§ WHAT IS NEEDED:
An exact copy of all the data below is needed.

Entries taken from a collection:

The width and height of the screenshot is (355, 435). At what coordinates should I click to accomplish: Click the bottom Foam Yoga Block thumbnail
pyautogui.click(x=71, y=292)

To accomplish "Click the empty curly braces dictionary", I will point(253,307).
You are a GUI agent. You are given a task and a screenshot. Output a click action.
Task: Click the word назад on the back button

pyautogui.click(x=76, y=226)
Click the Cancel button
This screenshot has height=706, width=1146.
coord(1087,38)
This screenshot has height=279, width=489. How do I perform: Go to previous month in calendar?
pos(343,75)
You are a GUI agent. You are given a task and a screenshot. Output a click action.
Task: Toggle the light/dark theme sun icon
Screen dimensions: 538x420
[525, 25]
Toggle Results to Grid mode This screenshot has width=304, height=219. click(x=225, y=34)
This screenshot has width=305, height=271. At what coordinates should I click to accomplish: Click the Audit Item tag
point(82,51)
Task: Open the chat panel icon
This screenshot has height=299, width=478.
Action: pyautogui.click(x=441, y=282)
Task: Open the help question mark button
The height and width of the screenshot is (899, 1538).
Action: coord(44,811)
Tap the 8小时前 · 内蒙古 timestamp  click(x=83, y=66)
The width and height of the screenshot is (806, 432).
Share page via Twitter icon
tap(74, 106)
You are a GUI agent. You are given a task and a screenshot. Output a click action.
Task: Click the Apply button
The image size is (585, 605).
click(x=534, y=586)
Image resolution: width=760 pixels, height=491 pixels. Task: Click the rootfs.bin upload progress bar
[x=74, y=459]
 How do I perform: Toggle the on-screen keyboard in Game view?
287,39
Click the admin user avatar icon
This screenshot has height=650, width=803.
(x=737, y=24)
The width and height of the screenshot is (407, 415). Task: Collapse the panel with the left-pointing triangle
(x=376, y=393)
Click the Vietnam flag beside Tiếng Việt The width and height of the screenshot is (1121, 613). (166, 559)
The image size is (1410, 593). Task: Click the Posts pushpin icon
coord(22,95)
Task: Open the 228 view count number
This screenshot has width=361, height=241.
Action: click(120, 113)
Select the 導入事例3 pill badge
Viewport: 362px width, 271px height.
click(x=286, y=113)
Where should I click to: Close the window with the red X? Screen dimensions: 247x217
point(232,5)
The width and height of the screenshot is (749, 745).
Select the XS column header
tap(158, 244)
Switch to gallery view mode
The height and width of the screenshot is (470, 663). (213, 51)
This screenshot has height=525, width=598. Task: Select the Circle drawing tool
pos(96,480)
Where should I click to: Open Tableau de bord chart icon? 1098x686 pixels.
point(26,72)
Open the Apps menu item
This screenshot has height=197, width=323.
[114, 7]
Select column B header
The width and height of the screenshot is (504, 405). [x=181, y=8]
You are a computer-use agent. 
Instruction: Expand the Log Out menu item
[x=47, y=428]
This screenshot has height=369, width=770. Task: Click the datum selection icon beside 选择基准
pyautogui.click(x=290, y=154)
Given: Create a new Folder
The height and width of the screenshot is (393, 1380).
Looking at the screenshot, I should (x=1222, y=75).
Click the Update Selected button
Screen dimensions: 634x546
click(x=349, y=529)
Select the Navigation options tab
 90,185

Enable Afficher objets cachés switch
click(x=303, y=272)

§ OUTPUT OF THE TASK:
The width and height of the screenshot is (355, 435). At what coordinates should I click to accomplish: Click the bottom Foam Yoga Block thumbnail
pyautogui.click(x=71, y=292)

To accomplish "Click the empty curly braces dictionary", I will point(253,307).
You are a GUI agent. You are given a task and a screenshot. Output a click action.
Task: Click the word назад on the back button

pyautogui.click(x=76, y=226)
Click the Cancel button
This screenshot has height=706, width=1146.
coord(1087,38)
This screenshot has height=279, width=489. How do I perform: Go to previous month in calendar?
pos(343,75)
You are a GUI agent. You are given a task and a screenshot. Output a click action.
Task: Toggle the light/dark theme sun icon
Screen dimensions: 538x420
[525, 25]
Toggle Results to Grid mode This screenshot has width=304, height=219. click(x=225, y=34)
This screenshot has width=305, height=271. At what coordinates should I click to accomplish: Click the Audit Item tag
point(82,51)
Task: Open the chat panel icon
This screenshot has height=299, width=478.
Action: pyautogui.click(x=441, y=282)
Task: Open the help question mark button
The height and width of the screenshot is (899, 1538).
Action: coord(44,811)
Tap the 8小时前 · 内蒙古 timestamp  click(x=83, y=66)
The width and height of the screenshot is (806, 432).
Share page via Twitter icon
tap(74, 106)
You are a GUI agent. You are given a task and a screenshot. Output a click action.
Task: Click the Apply button
The image size is (585, 605).
click(x=534, y=586)
Image resolution: width=760 pixels, height=491 pixels. Task: Click the rootfs.bin upload progress bar
[x=74, y=459]
 How do I perform: Toggle the on-screen keyboard in Game view?
287,39
Click the admin user avatar icon
This screenshot has height=650, width=803.
(x=737, y=24)
The width and height of the screenshot is (407, 415). Task: Collapse the panel with the left-pointing triangle
(x=376, y=393)
Click the Vietnam flag beside Tiếng Việt The width and height of the screenshot is (1121, 613). (166, 559)
The image size is (1410, 593). Task: Click the Posts pushpin icon
coord(22,95)
Task: Open the 228 view count number
This screenshot has width=361, height=241.
Action: click(120, 113)
Select the 導入事例3 pill badge
Viewport: 362px width, 271px height.
click(x=286, y=113)
Where should I click to: Close the window with the red X? Screen dimensions: 247x217
point(232,5)
The width and height of the screenshot is (749, 745).
Select the XS column header
tap(158, 244)
Switch to gallery view mode
The height and width of the screenshot is (470, 663). (213, 51)
This screenshot has height=525, width=598. Task: Select the Circle drawing tool
pos(96,480)
Where should I click to: Open Tableau de bord chart icon? 1098x686 pixels.
point(26,72)
Open the Apps menu item
This screenshot has height=197, width=323.
[114, 7]
Select column B header
The width and height of the screenshot is (504, 405). [x=181, y=8]
You are a computer-use agent. 
Instruction: Expand the Log Out menu item
[x=47, y=428]
This screenshot has height=369, width=770. Task: Click the datum selection icon beside 选择基准
pyautogui.click(x=290, y=154)
Given: Create a new Folder
The height and width of the screenshot is (393, 1380).
Looking at the screenshot, I should (x=1222, y=75).
Click the Update Selected button
Screen dimensions: 634x546
click(x=349, y=529)
Select the Navigation options tab
 90,185

Enable Afficher objets cachés switch
click(x=303, y=272)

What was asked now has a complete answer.